Problem ->
If a line in the records below contains the word "This", copy it.
--- Available data ---
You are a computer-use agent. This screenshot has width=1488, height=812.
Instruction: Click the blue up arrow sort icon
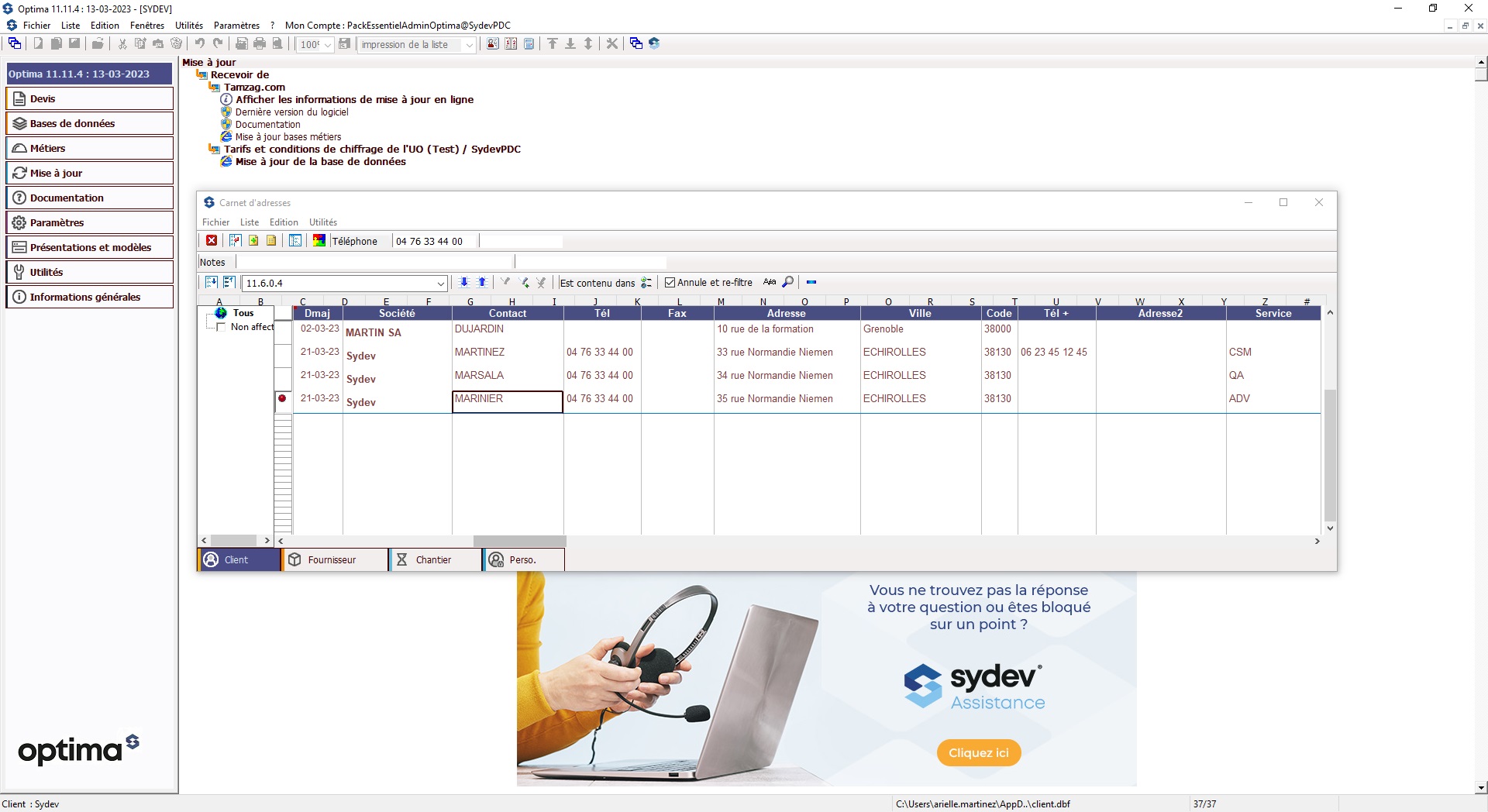click(x=482, y=282)
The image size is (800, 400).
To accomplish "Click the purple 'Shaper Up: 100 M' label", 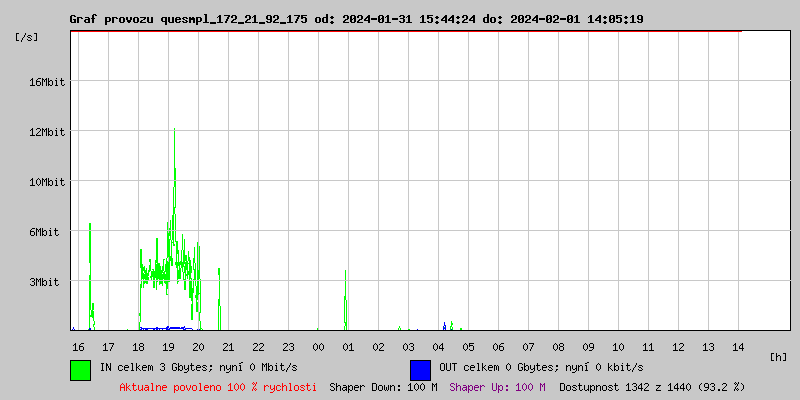I will pos(497,386).
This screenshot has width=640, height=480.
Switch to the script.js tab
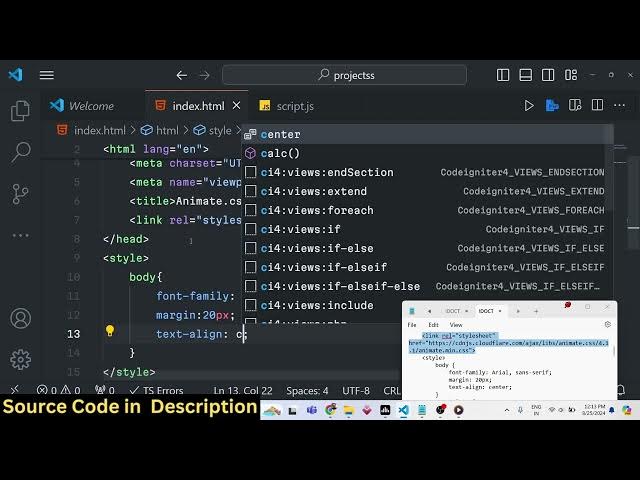pos(294,106)
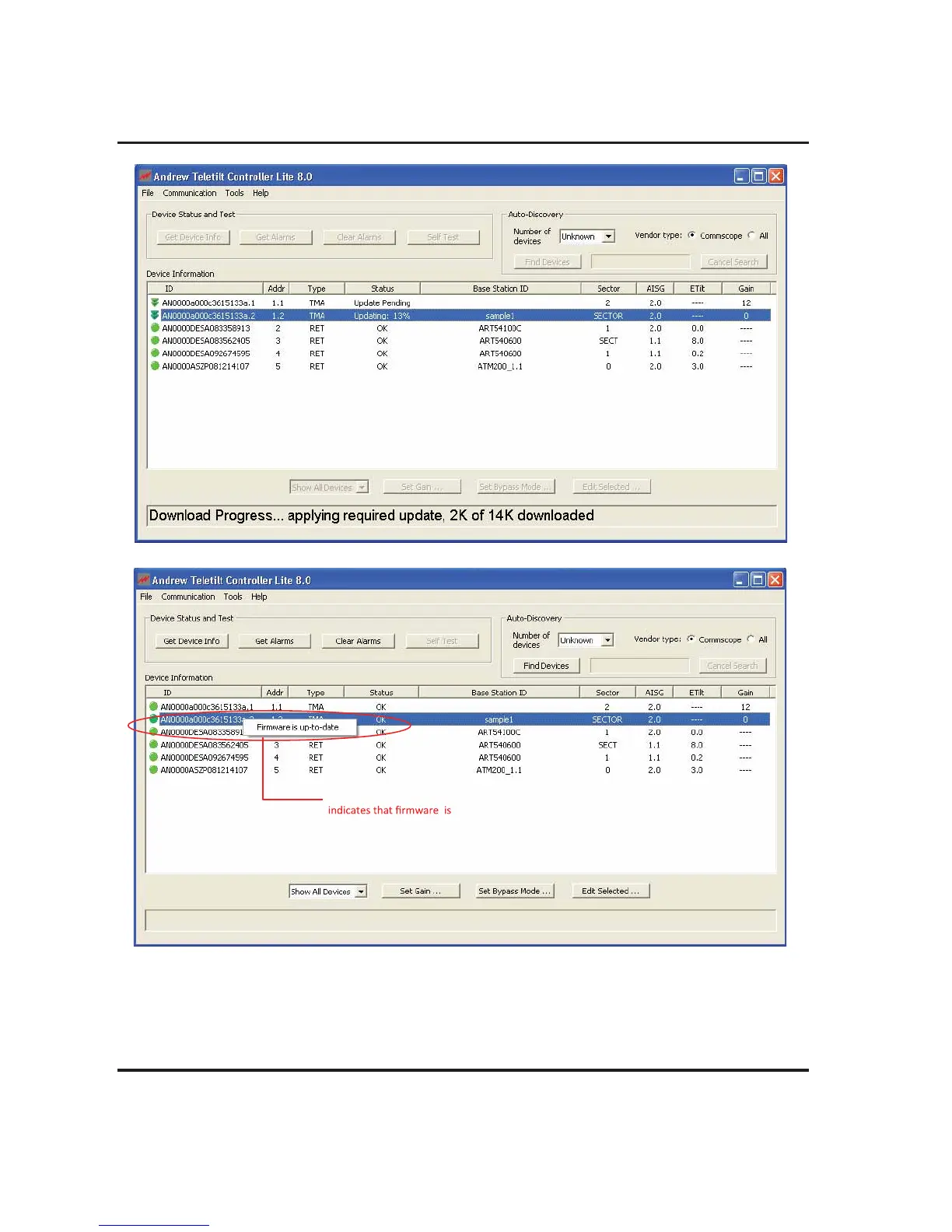Click green status dot for AN0000DESA083358913 in upper window
Viewport: 952px width, 1232px height.
click(155, 328)
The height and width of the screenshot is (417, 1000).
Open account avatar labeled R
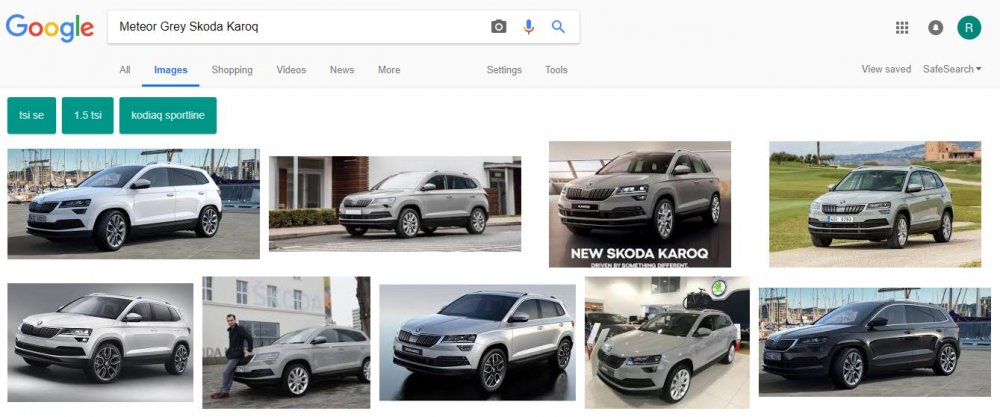(x=969, y=27)
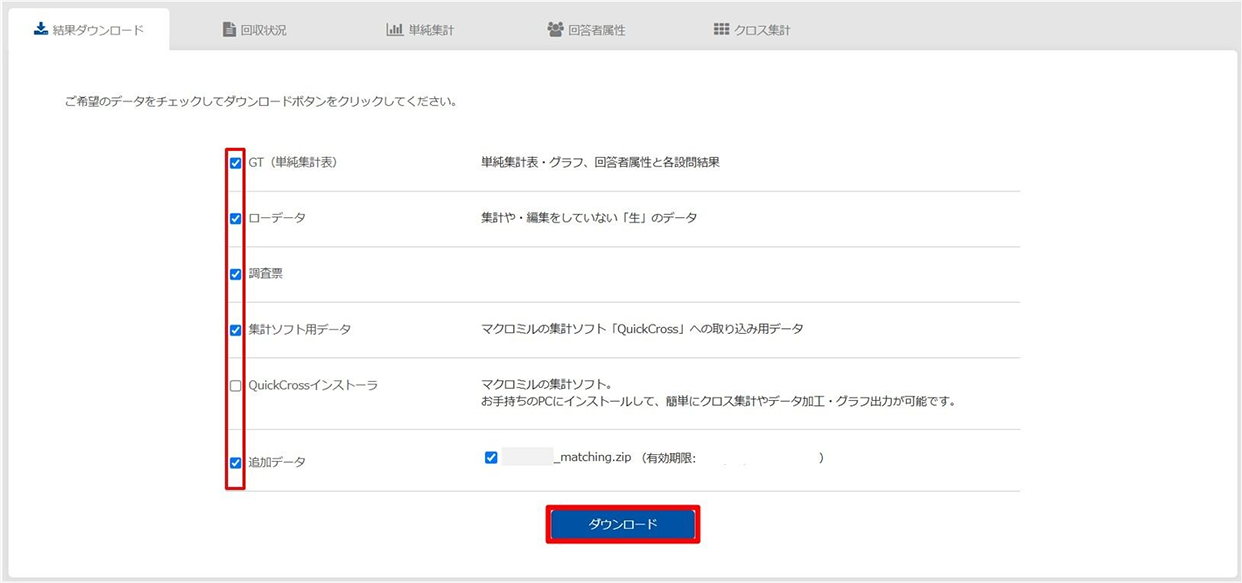
Task: Disable the 集計ソフト用データ checkbox
Action: pyautogui.click(x=236, y=330)
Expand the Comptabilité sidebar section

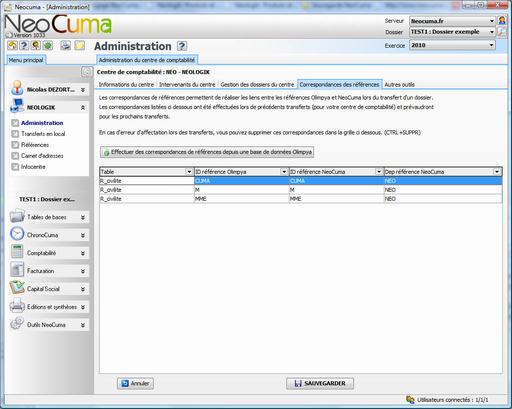point(49,253)
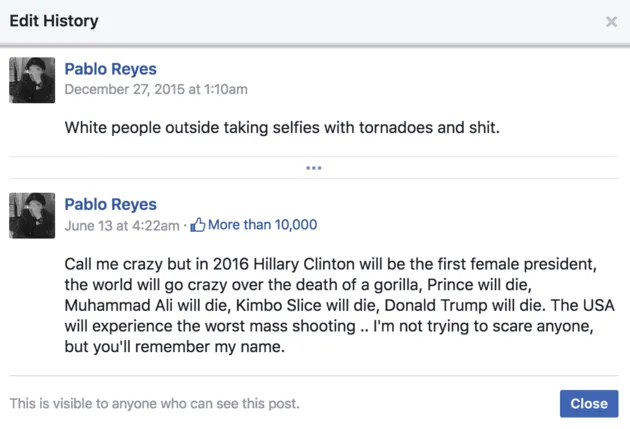Viewport: 630px width, 429px height.
Task: Click the June 13 at 4:22am timestamp
Action: (122, 225)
---
Reply ->
You are a computer-use agent. This screenshot has width=1488, height=812.
This screenshot has width=640, height=480.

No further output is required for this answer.